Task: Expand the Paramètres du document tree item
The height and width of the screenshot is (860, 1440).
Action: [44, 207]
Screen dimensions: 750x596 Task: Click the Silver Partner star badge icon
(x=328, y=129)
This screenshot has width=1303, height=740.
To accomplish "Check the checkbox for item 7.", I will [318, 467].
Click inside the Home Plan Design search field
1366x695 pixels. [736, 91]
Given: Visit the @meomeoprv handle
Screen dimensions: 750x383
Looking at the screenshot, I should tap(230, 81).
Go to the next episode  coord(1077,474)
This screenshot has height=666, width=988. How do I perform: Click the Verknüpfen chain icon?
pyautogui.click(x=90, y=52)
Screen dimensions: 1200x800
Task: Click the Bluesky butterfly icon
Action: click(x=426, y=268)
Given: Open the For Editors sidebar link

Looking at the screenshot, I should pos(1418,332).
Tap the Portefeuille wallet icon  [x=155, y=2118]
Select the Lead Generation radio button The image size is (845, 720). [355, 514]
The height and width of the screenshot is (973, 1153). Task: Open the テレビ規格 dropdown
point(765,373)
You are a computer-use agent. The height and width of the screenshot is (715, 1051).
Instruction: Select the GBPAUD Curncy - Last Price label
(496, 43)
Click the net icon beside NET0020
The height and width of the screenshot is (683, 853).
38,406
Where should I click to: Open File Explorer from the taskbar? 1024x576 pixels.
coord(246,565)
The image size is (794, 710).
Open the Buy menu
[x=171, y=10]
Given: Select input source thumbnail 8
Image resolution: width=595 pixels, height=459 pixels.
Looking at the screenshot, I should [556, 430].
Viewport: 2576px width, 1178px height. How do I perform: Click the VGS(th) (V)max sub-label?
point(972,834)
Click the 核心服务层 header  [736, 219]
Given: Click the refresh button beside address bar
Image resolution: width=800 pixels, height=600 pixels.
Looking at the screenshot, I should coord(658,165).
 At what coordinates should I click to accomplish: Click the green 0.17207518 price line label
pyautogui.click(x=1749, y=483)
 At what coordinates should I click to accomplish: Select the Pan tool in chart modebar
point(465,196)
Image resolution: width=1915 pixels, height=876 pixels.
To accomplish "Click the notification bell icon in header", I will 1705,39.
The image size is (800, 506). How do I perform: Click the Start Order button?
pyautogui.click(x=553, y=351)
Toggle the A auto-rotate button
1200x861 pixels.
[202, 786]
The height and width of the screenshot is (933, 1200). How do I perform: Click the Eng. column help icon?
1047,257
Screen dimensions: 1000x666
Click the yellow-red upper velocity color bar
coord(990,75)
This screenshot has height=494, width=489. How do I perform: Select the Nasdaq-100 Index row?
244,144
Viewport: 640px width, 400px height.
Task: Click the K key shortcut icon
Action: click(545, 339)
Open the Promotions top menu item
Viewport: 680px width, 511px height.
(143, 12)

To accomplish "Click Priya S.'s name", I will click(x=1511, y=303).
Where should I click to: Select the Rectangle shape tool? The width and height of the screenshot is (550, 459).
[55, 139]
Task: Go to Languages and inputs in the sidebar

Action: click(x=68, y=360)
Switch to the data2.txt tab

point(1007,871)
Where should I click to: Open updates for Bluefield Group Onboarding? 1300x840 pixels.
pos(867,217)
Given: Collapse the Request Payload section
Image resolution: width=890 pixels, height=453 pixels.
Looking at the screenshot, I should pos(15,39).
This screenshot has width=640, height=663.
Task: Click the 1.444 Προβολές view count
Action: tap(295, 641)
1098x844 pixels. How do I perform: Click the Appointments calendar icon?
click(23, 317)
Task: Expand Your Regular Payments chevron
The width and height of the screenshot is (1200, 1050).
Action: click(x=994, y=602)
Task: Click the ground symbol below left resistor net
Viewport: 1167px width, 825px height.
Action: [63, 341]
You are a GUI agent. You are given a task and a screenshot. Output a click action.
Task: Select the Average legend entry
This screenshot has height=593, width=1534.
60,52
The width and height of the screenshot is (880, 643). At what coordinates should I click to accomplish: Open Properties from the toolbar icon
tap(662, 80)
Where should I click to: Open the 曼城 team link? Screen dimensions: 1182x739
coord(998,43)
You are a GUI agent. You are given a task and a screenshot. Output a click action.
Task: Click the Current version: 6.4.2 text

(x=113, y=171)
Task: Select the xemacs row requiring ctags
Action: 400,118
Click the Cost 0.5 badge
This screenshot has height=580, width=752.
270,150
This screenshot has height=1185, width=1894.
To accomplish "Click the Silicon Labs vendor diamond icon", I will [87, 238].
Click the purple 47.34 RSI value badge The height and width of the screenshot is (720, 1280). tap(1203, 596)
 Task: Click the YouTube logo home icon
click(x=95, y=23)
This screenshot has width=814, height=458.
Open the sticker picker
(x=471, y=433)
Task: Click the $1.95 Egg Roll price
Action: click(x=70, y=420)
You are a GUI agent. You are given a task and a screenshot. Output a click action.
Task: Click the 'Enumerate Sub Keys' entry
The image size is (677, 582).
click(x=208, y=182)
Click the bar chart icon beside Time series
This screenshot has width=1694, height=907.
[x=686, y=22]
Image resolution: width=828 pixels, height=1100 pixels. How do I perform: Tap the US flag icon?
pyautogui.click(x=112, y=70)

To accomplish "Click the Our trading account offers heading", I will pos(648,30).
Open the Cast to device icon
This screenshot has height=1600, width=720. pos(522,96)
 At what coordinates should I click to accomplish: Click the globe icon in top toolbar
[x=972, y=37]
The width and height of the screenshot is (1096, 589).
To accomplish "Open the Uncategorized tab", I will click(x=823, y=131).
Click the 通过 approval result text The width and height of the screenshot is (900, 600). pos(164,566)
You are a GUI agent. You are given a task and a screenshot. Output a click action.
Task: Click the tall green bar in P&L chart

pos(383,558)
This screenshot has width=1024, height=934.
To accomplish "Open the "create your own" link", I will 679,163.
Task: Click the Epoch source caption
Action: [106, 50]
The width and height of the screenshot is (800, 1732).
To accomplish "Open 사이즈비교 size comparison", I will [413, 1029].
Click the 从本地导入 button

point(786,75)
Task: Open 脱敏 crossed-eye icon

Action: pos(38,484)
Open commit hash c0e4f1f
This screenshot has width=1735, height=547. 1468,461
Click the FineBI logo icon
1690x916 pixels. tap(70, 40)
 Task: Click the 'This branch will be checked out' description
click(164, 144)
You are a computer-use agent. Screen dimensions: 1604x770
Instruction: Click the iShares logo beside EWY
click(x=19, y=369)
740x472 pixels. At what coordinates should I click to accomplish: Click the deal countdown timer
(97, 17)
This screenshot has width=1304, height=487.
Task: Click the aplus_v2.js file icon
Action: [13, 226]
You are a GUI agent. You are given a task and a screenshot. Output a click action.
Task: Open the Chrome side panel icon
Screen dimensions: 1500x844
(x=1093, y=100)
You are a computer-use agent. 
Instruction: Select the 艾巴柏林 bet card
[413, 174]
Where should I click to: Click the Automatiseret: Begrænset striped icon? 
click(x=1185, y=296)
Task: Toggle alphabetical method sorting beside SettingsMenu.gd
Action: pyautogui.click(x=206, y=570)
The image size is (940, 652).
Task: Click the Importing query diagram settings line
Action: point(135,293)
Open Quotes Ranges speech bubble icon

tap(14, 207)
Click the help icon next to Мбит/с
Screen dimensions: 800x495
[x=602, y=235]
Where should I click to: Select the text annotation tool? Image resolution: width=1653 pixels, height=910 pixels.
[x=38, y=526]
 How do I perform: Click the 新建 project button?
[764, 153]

________

● **REQUIRED WORK**
Nothing in the material may change; reproduce it all.

● **ANSWER TO THIS PROBLEM**
Task: Expand the Paramètres du document tree item
The height and width of the screenshot is (860, 1440).
Action: [44, 207]
Screen dimensions: 750x596 Task: Click the Silver Partner star badge icon
(x=328, y=129)
This screenshot has width=1303, height=740.
To accomplish "Check the checkbox for item 7.", I will [318, 467].
Click inside the Home Plan Design search field
1366x695 pixels. [736, 91]
Given: Visit the @meomeoprv handle
Screen dimensions: 750x383
Looking at the screenshot, I should tap(230, 81).
Go to the next episode  coord(1077,474)
This screenshot has height=666, width=988. How do I perform: Click the Verknüpfen chain icon?
pyautogui.click(x=90, y=52)
Screen dimensions: 1200x800
Task: Click the Bluesky butterfly icon
Action: click(x=426, y=268)
Given: Open the For Editors sidebar link

Looking at the screenshot, I should pos(1418,332).
Tap the Portefeuille wallet icon  [x=155, y=2118]
Select the Lead Generation radio button The image size is (845, 720). [355, 514]
The height and width of the screenshot is (973, 1153). Task: Open the テレビ規格 dropdown
point(765,373)
You are a computer-use agent. The height and width of the screenshot is (715, 1051).
Instruction: Select the GBPAUD Curncy - Last Price label
(496, 43)
Click the net icon beside NET0020
The height and width of the screenshot is (683, 853).
38,406
Where should I click to: Open File Explorer from the taskbar? 1024x576 pixels.
coord(246,565)
The image size is (794, 710).
Open the Buy menu
[x=171, y=10]
Given: Select input source thumbnail 8
Image resolution: width=595 pixels, height=459 pixels.
Looking at the screenshot, I should [556, 430].
Viewport: 2576px width, 1178px height. How do I perform: Click the VGS(th) (V)max sub-label?
point(972,834)
Click the 核心服务层 header  [736, 219]
Given: Click the refresh button beside address bar
Image resolution: width=800 pixels, height=600 pixels.
Looking at the screenshot, I should coord(658,165).
 At what coordinates should I click to accomplish: Click the green 0.17207518 price line label
pyautogui.click(x=1749, y=483)
 At what coordinates should I click to accomplish: Select the Pan tool in chart modebar
point(465,196)
Image resolution: width=1915 pixels, height=876 pixels.
To accomplish "Click the notification bell icon in header", I will 1705,39.
The image size is (800, 506). How do I perform: Click the Start Order button?
pyautogui.click(x=553, y=351)
Toggle the A auto-rotate button
1200x861 pixels.
[202, 786]
The height and width of the screenshot is (933, 1200). How do I perform: Click the Eng. column help icon?
1047,257
Screen dimensions: 1000x666
Click the yellow-red upper velocity color bar
coord(990,75)
This screenshot has height=494, width=489. How do I perform: Select the Nasdaq-100 Index row?
244,144
Viewport: 640px width, 400px height.
Task: Click the K key shortcut icon
Action: click(545, 339)
Open the Promotions top menu item
Viewport: 680px width, 511px height.
(143, 12)

To accomplish "Click Priya S.'s name", I will click(x=1511, y=303).
Where should I click to: Select the Rectangle shape tool? The width and height of the screenshot is (550, 459).
[55, 139]
Task: Go to Languages and inputs in the sidebar

Action: click(x=68, y=360)
Switch to the data2.txt tab

point(1007,871)
Where should I click to: Open updates for Bluefield Group Onboarding? 1300x840 pixels.
pos(867,217)
Given: Collapse the Request Payload section
Image resolution: width=890 pixels, height=453 pixels.
Looking at the screenshot, I should pos(15,39).
This screenshot has width=640, height=663.
Task: Click the 1.444 Προβολές view count
Action: tap(295, 641)
1098x844 pixels. How do I perform: Click the Appointments calendar icon?
click(23, 317)
Task: Expand Your Regular Payments chevron
The width and height of the screenshot is (1200, 1050).
Action: click(x=994, y=602)
Task: Click the ground symbol below left resistor net
Viewport: 1167px width, 825px height.
Action: [63, 341]
You are a GUI agent. You are given a task and a screenshot. Output a click action.
Task: Select the Average legend entry
This screenshot has height=593, width=1534.
60,52
The width and height of the screenshot is (880, 643). At what coordinates should I click to accomplish: Open Properties from the toolbar icon
tap(662, 80)
Where should I click to: Open the 曼城 team link? Screen dimensions: 1182x739
coord(998,43)
You are a GUI agent. You are given a task and a screenshot. Output a click action.
Task: Click the Current version: 6.4.2 text

(x=113, y=171)
Task: Select the xemacs row requiring ctags
Action: 400,118
Click the Cost 0.5 badge
This screenshot has height=580, width=752.
270,150
This screenshot has height=1185, width=1894.
To accomplish "Click the Silicon Labs vendor diamond icon", I will [87, 238].
Click the purple 47.34 RSI value badge The height and width of the screenshot is (720, 1280). tap(1203, 596)
 Task: Click the YouTube logo home icon
click(x=95, y=23)
This screenshot has width=814, height=458.
Open the sticker picker
(x=471, y=433)
Task: Click the $1.95 Egg Roll price
Action: click(x=70, y=420)
You are a GUI agent. You are given a task and a screenshot. Output a click action.
Task: Click the 'Enumerate Sub Keys' entry
The image size is (677, 582).
click(x=208, y=182)
Click the bar chart icon beside Time series
This screenshot has width=1694, height=907.
[x=686, y=22]
Image resolution: width=828 pixels, height=1100 pixels. How do I perform: Tap the US flag icon?
pyautogui.click(x=112, y=70)

To accomplish "Click the Our trading account offers heading", I will pos(648,30).
Open the Cast to device icon
This screenshot has height=1600, width=720. pos(522,96)
 At what coordinates should I click to accomplish: Click the globe icon in top toolbar
[x=972, y=37]
The width and height of the screenshot is (1096, 589).
To accomplish "Open the Uncategorized tab", I will click(x=823, y=131).
Click the 通过 approval result text The width and height of the screenshot is (900, 600). pos(164,566)
You are a GUI agent. You are given a task and a screenshot. Output a click action.
Task: Click the tall green bar in P&L chart

pos(383,558)
This screenshot has width=1024, height=934.
To accomplish "Open the "create your own" link", I will 679,163.
Task: Click the Epoch source caption
Action: [106, 50]
The width and height of the screenshot is (800, 1732).
To accomplish "Open 사이즈비교 size comparison", I will [413, 1029].
Click the 从本地导入 button

point(786,75)
Task: Open 脱敏 crossed-eye icon

Action: pos(38,484)
Open commit hash c0e4f1f
This screenshot has width=1735, height=547. 1468,461
Click the FineBI logo icon
1690x916 pixels. tap(70, 40)
 Task: Click the 'This branch will be checked out' description
click(164, 144)
You are a computer-use agent. Screen dimensions: 1604x770
Instruction: Click the iShares logo beside EWY
click(x=19, y=369)
740x472 pixels. At what coordinates should I click to accomplish: Click the deal countdown timer
(97, 17)
This screenshot has width=1304, height=487.
Task: Click the aplus_v2.js file icon
Action: [13, 226]
You are a GUI agent. You are given a task and a screenshot. Output a click action.
Task: Open the Chrome side panel icon
Screen dimensions: 1500x844
(x=1093, y=100)
You are a computer-use agent. 
Instruction: Select the 艾巴柏林 bet card
[413, 174]
Where should I click to: Click the Automatiseret: Begrænset striped icon? 
click(x=1185, y=296)
Task: Toggle alphabetical method sorting beside SettingsMenu.gd
Action: pyautogui.click(x=206, y=570)
The image size is (940, 652).
Task: Click the Importing query diagram settings line
Action: point(135,293)
Open Quotes Ranges speech bubble icon

tap(14, 207)
Click the help icon next to Мбит/с
Screen dimensions: 800x495
[x=602, y=235]
Where should I click to: Select the text annotation tool? Image resolution: width=1653 pixels, height=910 pixels.
[x=38, y=526]
 How do I perform: Click the 新建 project button?
[764, 153]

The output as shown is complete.